_Required work:_
• 1. Write out the International Women's Day article word for word between "In the Western" and "and economic situations.", inclusive.
• 2. Extend the article on International Women's Day in Nepal, starting right after its last sentence.

In pursuit of understanding on International Women’s Day
The cornerstone of International Women’s Day is reducing women’s workload and bringing equality between genders. Nepal has officially been celebrating it on March 8 since 1975.
Historically, women all around the world have been celebrating the holiday for decades. The first celebration took place in New York City in 1857. American women wanted daily work to be limited to eight hours and equal rights between women and men. In 1908, women marched again to commemorate the 1857 rally with new demands like the right to vote and an end to low paid work and child labour. Thus the tradition of Women’s Day was launched.
In the Western part of the world, women gather as women, leaving behind all political ideologies, and the movement appears vivid and united. However, in Nepal, it is difficult to hold such a gathering because women have not been able to rise above political parties in many cases. In a complex society like ours, we cannot generalise the situation of women and expect homogenous claims: There is diversity in terms of cultural, social and economic situations.
A majority of rural women are unenthusiastic about celebrating this holiday. Village women see International Women’s Day as a Western celebration which is not connected with their needs. However, it is partly thanks to the women’s movement that, following the last  election, rural women make up 40 percent of the representatives in local bodies.
Despite these improvements, how will rural women understand that equality can be achieved through the women’s movement, when they know that women recently got elected and nominated only by male politicians?
To illustrate our point, we will take the example of farmer Maiya Tiwari and senior political leader Asta Laxmi Shakya. What would be the meaning of International Women’s Day for two Nepali women from diverse perspectives?

_Entries supplied:_
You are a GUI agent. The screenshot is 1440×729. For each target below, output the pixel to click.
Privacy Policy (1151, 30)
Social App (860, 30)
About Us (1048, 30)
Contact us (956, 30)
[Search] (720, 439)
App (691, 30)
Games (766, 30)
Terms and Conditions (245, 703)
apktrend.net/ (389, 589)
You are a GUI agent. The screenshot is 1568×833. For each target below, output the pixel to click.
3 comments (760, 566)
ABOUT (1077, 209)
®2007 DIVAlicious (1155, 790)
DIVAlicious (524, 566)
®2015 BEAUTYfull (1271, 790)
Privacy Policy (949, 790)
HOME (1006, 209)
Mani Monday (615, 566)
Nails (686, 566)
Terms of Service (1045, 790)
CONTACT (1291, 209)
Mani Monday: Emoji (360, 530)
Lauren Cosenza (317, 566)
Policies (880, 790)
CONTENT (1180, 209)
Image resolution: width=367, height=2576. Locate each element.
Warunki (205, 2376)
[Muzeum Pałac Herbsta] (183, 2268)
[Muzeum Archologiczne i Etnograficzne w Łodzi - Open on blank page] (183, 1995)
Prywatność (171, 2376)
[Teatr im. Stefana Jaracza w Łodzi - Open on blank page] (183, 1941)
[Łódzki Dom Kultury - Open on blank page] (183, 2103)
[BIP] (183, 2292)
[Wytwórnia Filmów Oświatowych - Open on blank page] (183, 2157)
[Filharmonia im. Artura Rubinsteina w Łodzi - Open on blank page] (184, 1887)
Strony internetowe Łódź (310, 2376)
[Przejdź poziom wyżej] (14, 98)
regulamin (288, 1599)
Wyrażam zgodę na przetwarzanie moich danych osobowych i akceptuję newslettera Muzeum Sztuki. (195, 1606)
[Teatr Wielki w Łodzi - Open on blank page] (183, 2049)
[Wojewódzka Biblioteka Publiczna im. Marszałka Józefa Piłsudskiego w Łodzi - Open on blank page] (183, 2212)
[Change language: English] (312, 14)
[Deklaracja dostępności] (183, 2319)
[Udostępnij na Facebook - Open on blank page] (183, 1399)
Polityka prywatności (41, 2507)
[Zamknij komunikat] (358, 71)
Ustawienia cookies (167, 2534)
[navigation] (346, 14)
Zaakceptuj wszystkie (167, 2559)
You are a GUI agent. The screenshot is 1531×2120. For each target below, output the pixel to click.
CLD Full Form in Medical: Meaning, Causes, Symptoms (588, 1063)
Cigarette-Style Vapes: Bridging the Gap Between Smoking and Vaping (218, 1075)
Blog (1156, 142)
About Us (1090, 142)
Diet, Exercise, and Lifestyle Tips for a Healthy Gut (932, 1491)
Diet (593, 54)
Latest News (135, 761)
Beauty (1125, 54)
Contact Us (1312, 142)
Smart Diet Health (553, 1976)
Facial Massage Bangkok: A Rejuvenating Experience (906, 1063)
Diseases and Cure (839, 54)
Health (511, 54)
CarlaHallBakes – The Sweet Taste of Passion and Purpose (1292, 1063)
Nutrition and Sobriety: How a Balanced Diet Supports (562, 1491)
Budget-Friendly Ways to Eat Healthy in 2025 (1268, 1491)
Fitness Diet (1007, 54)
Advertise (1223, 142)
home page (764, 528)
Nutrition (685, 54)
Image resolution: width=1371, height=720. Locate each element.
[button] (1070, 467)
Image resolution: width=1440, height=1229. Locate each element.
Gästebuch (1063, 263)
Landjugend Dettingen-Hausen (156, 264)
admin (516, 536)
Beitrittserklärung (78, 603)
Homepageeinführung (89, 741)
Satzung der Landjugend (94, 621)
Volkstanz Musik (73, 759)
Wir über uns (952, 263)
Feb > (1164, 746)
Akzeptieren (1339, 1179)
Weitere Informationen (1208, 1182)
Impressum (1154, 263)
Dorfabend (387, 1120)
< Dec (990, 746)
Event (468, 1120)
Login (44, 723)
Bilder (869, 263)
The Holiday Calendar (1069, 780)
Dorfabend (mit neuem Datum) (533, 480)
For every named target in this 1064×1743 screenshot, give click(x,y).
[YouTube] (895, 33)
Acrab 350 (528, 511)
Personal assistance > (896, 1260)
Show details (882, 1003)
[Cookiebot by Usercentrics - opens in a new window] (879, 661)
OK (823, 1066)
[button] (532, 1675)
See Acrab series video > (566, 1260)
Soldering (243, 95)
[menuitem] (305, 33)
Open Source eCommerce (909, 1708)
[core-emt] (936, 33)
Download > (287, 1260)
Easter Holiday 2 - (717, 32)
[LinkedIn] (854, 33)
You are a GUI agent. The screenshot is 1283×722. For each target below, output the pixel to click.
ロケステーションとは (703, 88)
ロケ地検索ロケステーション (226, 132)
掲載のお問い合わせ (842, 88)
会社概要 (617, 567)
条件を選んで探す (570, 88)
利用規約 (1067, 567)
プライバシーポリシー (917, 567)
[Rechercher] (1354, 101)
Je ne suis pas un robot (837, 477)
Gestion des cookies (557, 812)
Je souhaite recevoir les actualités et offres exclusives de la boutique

_Answer section:_
• 1.
In the Western part of the world, women gather as women, leaving behind all political ideologies, and the movement appears vivid and united. However, in Nepal, it is difficult to hold such a gathering because women have not been able to rise above political parties in many cases. In a complex society like ours, we cannot generalise the situation of women and expect homogenous claims: There is diversity in terms of cultural, social and economic situations.

• 2.
Maiya Tiwari resides in Patlekhat village in Kavre district. Loaded with work, her story is representative of the lives of most Nepali women. Until recently, Maiya was selling onions, but at a lower price than the market price in order to compete with Indian products. She also had to walk and carry outrageously heavy sacks over steep paths to reach the marketplace in Kavre, and this made her ill. It took a long time for Maiya to recover. But with agricultural and economic training, she gained confidence selling her products in her village.
Maiya, and many other women farmers, do not feel that a march, instead of an economic programme such as an income generation programme, can improve women’s lives. Moreover, what’s the use of celebrating rights that Nepali women have yet to obtain? Indeed, they have to do a lot of work, and unpaid care work is still not as valued as it should be.
In the cities, women, if they know about March 8, tend to follow their male colleagues, especially in political movements: They are not the decision makers or initiators of the process. However, we cannot minimise the courage and will of Nepali women to change their status, as they obtained the right to vote in 1948, one year before India.
Connecting as women
According to the new constitution, 33 percent of the political seats must be held by women at every level, and also in both houses of Parliament, and this has been achieved. However, in the recent  elections under the first-past-the-post system, only six out of the 275 members, or only 2.2 percent, are women. To fulfil the deficit and meet the constitutional requirement, political parties nominated other women. Similarly, in the seven Provincial Assemblies, there are only 18 women among 550 members, which works out to 3.3 percent.
Furthermore, there is not one woman chief minister in the seven provinces of Nepal. There was a good candidate: Asta Laxmi Shakya, a strong politician from the CPN-UML who has always been a women’s advocate. She was defeated by a junior male rival, Dormani Poudel, in Province 3 although she is the party vice-chair. This is due to manipulation observed between different groups within the political party.
Even then, women political leaders do not raise their voices as and for women in order to keep their position and advocate their own interests. Selfishness appears instead of sisterhood. In the political field, Nepali women are divided and strongly follow their male colleagues. In this case, Asta Laxmi Shakya cannot disconnect her commitment to women from the UML political line.
We now perceive that no matter what their economic status, women struggle to unite and help each other when they have the opportunity or even understand the need for sisterhood in improving women’s rights.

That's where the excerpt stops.